» **Passage**:
Inspired by the creative minds that surrounded him, he befriended other musicians like Jon Bartlett, Andy Swan and The Acorn’s Rolf Klausener, and continued to write and play music of his own. Vincent’s talent for songwriting did not go unnoticed, and his music soon garnered a devoted following in Ottawa and beyond.
Following the 2004 release of his fourth record, I Love The Modern Way (with the Pirates), Vincent focused on his cross-Canadian tour and live shows. Writing new music moved to the back burner. But the desire to create new material didn’t stay away for long, and by 2005 he was already crafting some of the music that would eventually appear on Rotten Pear.
After a five-year recording hiatus, Vincent finally found himself ready to return to the studio last year – this time minus the Pirates. Working alone on a new album after parting creative company with the band was a different experience, but not an entirely alien one. After all, Vincent performed alone in the beginning, and in many ways Rotten Pear represents to him the completion of a full circle. With the collaboration of acclaimed producer Jarrett Bartlett, Vincent recorded most of Rotten Pear at his own house – a fitting venue for the laying down of tracks that all feel deeply personal.

Records
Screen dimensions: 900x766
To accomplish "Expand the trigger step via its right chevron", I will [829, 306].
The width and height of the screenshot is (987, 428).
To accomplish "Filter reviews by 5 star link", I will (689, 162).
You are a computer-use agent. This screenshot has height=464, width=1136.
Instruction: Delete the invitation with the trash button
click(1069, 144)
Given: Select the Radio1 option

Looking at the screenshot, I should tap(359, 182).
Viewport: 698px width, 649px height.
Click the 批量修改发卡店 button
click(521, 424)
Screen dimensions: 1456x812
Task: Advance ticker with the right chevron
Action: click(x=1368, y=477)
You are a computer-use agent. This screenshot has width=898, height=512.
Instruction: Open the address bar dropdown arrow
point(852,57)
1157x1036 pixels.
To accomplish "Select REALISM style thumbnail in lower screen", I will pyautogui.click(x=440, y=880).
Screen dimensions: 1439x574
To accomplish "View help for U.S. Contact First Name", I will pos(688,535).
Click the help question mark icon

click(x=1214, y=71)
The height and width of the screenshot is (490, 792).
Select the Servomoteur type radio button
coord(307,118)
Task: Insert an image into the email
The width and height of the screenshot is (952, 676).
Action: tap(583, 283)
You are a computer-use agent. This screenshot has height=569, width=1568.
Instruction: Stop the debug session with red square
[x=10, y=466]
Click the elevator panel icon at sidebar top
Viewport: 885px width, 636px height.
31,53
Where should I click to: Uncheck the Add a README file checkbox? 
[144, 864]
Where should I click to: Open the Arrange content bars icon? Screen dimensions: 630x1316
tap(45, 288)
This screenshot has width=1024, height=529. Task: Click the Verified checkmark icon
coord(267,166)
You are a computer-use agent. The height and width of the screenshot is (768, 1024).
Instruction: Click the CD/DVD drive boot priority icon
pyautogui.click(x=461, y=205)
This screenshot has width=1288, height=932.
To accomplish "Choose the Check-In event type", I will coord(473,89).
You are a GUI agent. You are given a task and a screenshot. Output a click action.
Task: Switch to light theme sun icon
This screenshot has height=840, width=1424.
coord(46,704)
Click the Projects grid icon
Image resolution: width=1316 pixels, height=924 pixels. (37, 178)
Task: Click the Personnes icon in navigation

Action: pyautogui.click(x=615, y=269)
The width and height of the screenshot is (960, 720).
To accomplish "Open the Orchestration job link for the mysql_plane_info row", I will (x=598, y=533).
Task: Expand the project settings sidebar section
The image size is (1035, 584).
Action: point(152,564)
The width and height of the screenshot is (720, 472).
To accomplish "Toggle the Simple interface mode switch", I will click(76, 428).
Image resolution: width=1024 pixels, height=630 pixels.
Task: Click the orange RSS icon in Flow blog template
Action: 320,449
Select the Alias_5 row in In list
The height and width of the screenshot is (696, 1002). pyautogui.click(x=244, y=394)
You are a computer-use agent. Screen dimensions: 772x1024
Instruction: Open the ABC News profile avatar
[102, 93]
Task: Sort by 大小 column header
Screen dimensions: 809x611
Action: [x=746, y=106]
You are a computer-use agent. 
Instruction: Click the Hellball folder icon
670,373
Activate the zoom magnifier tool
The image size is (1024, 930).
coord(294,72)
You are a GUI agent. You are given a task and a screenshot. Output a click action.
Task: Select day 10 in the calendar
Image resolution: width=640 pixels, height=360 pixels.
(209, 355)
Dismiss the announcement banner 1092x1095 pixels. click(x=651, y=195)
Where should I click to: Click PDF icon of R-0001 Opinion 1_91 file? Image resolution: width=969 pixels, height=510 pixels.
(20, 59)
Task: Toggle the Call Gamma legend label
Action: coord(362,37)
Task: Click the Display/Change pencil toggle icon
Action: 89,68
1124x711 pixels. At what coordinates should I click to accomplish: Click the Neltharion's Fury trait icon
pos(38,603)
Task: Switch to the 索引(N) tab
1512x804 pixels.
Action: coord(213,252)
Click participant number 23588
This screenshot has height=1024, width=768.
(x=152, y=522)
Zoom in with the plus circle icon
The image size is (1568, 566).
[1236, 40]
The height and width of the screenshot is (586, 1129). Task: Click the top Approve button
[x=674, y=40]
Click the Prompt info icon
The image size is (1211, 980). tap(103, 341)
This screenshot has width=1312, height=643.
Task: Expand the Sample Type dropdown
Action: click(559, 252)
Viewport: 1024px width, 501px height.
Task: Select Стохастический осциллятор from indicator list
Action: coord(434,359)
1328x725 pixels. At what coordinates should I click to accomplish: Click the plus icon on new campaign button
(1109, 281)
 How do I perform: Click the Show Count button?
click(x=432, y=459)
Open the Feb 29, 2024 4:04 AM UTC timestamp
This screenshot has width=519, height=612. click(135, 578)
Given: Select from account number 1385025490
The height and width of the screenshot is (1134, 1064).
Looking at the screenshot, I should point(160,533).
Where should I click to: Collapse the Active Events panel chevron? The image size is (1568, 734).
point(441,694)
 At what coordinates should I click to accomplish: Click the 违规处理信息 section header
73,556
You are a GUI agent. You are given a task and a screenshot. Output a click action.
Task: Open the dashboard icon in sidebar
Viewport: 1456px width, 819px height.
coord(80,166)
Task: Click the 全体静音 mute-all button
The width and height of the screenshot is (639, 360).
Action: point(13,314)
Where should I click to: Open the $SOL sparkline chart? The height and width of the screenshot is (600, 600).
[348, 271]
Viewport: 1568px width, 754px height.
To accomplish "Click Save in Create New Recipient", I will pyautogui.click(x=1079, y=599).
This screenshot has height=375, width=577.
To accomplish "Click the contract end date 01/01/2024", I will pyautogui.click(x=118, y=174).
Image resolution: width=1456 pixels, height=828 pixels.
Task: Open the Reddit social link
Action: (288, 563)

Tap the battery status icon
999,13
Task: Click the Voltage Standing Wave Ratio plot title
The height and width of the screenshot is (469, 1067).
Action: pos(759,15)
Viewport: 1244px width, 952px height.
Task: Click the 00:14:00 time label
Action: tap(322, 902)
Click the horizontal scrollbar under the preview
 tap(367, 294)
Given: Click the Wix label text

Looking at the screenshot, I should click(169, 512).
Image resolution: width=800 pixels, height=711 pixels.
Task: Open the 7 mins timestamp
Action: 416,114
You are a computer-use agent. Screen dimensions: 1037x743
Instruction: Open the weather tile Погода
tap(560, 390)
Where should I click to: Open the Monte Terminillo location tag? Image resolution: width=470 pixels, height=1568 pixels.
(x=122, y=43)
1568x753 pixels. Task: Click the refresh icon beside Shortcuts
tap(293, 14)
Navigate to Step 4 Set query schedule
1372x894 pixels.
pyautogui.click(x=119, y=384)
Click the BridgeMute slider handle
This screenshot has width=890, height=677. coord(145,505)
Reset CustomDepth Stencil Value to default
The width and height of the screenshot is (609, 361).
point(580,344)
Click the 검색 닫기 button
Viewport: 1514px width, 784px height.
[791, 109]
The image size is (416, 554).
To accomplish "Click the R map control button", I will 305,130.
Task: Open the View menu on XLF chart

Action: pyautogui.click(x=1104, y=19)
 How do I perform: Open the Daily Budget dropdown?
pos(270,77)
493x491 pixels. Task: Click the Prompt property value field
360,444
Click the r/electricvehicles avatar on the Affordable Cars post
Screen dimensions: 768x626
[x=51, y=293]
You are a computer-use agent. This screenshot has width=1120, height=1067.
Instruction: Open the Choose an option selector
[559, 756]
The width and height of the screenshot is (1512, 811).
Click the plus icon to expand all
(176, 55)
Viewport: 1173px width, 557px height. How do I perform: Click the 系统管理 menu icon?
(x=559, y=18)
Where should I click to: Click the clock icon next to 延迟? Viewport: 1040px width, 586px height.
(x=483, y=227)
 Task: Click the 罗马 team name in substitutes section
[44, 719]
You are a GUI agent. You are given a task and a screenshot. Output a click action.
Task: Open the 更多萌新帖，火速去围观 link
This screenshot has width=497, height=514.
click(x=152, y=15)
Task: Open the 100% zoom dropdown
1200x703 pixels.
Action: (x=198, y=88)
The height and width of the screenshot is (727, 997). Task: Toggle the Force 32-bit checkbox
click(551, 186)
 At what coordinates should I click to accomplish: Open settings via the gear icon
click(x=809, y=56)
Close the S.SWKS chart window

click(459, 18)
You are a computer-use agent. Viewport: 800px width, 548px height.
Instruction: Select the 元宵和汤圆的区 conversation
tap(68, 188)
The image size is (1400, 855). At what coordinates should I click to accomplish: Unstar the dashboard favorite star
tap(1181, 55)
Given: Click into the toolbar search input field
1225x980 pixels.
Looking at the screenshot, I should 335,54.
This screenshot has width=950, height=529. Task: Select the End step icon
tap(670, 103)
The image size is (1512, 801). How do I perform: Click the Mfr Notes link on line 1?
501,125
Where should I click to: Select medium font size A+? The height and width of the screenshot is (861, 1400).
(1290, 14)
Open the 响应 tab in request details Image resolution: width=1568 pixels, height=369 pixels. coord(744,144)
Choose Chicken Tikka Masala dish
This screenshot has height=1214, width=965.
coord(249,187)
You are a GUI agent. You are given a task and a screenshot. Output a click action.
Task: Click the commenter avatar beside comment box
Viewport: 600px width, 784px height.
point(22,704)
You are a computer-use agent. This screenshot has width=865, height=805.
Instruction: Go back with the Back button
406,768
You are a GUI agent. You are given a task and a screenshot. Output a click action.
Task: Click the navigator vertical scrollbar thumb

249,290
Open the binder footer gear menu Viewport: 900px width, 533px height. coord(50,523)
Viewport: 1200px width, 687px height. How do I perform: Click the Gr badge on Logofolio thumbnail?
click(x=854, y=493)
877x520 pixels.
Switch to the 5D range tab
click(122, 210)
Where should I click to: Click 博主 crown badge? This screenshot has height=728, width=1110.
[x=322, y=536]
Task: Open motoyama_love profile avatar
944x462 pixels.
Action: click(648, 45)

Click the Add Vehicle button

» **Objective 1**: Condense the paragraph of the profile of Vincent that begins "Following the 2004 release" into a short bulleted list that keeps its main facts.
» **Objective 2**: Name every person other than Vincent who is mentioned in the profile of Vincent.
» **Objective 3**: Write a continuation of the profile of Vincent, starting after its final sentence.

» **Written reply 1**:
- In 2004 Vincent released his fourth record, I Love The Modern Way (with the Pirates).
- He then concentrated on his cross-Canadian tour and live shows, and writing new music took a back seat.
- By 2005 he was again writing some of the music that would later appear on Rotten Pear.

» **Written reply 2**:
- Jon Bartlett
- Andy Swan
- Rolf Klausener
- Jarrett Bartlett

» **Written reply 3**:
The album’s narrative covers the years from 2005 to 2008, and while his music is not entirely autobiographical, Vincent’s stories and characters are all drawn from his life experiences. As a youth, Vincent dreamed of becoming a writer, and he has definitely fulfilled his calling - his outstanding gift for storytelling is once again evident on Rotten Pear. Vincent’s return packs an emotional punch and unveils a depth and maturity that surpasses his previous work. In a departure from the more rock’n’roll sound he produced with the Pirates, this new solo work is much more reserved - quieter, thoughtful and often introspective.
Rotten Pear puts Vincent’s vocals in the spotlight, backed mostly by soft acoustics with a dash of synth. The stripped-down sound is appropriate accompaniment for the album’s raw and honest themes. The characters and situations in Rotten Pear are a little darker than the norm for Vincent, and the album dips into melancholy topics from destructive drug use and romantic failures to loneliness and loss. But ultimately, Vincent says, Rotten Pear is a hopeful record. The album is about growing up, growing older, and experiencing a change in perspective.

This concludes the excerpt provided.